Content starts

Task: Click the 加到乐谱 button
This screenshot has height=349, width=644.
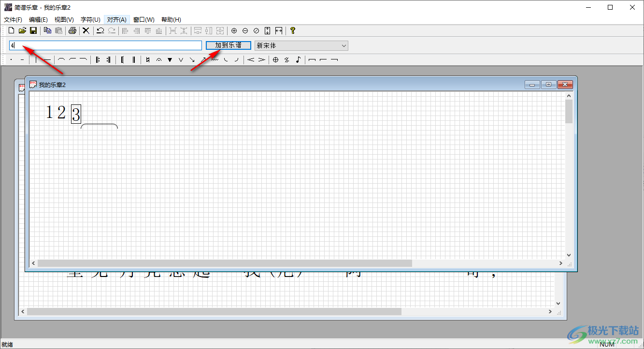Action: pos(228,45)
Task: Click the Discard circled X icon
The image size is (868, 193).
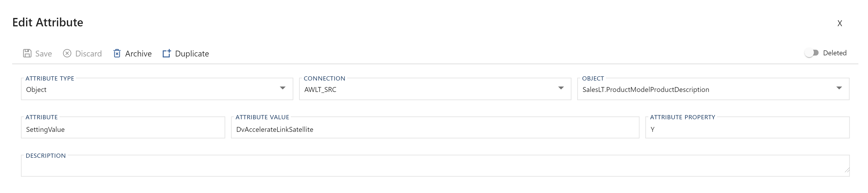Action: click(x=67, y=53)
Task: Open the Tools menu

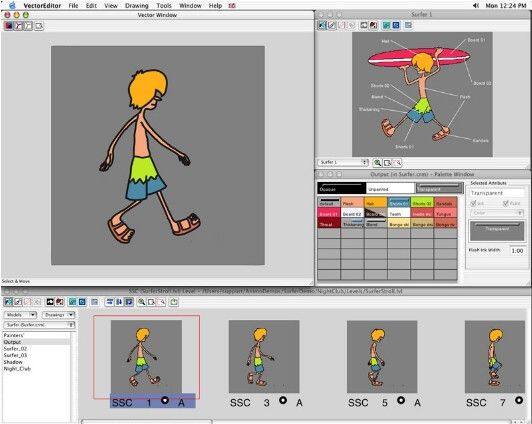Action: click(164, 6)
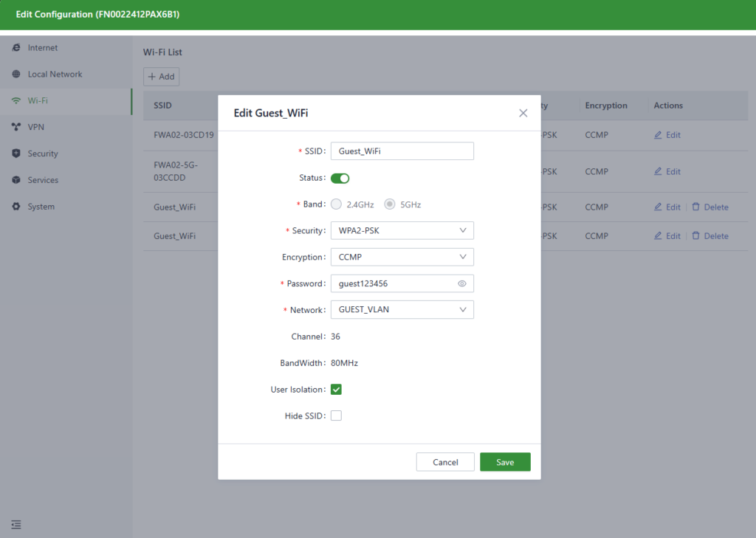Viewport: 756px width, 538px height.
Task: Click the Local Network globe icon
Action: [x=16, y=75]
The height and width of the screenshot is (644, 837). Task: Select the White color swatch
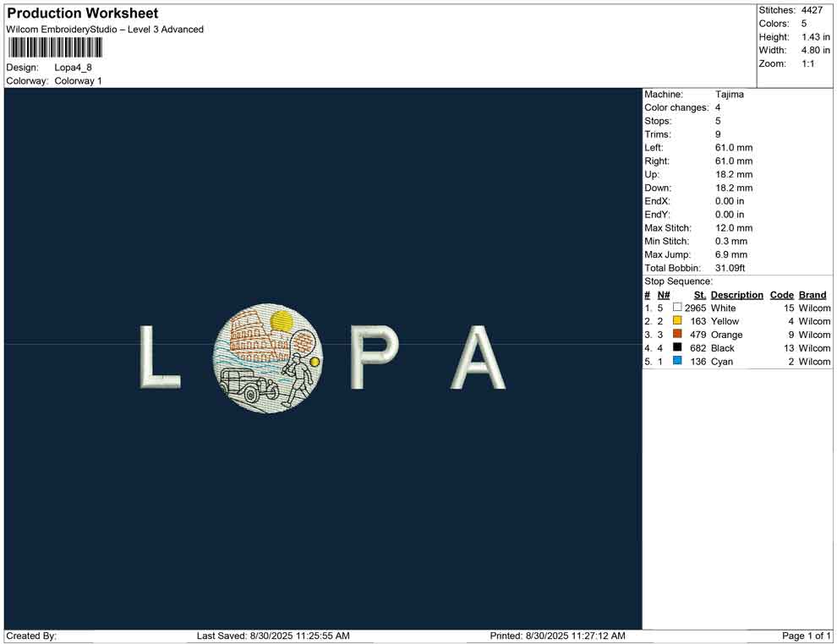tap(677, 308)
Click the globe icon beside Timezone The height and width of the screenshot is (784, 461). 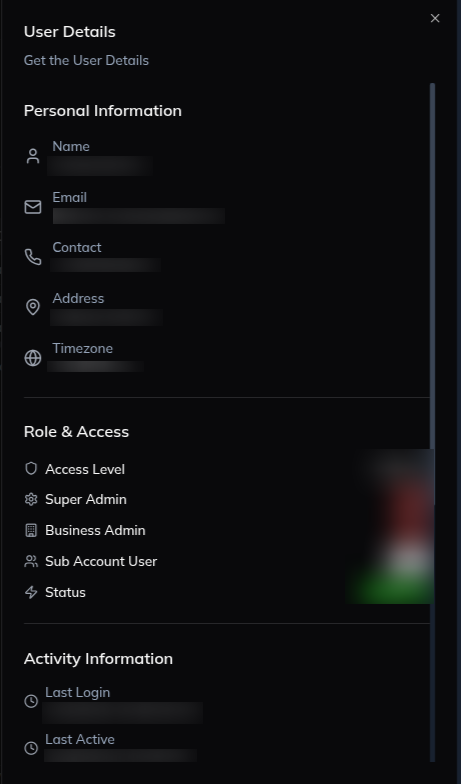pos(33,358)
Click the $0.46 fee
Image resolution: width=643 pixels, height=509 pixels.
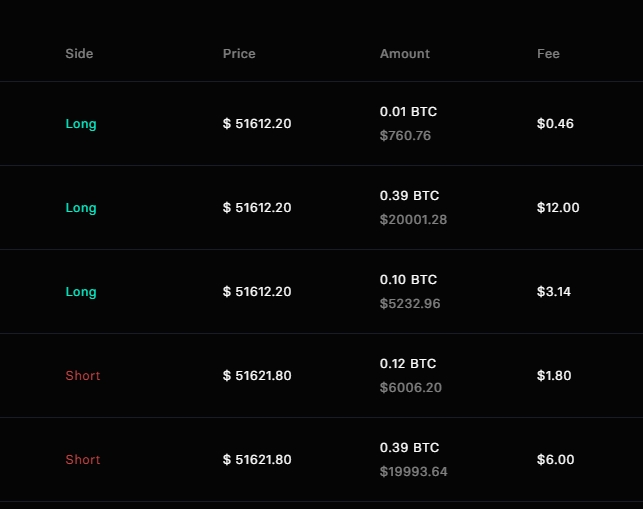coord(555,124)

Content ends

Set the pictures aside and restate word for word only the lines from the line containing "Image resolution: width=643" through the end of the entries above, both included.

Image resolution: width=643 pixels, height=509 pixels.
coord(555,124)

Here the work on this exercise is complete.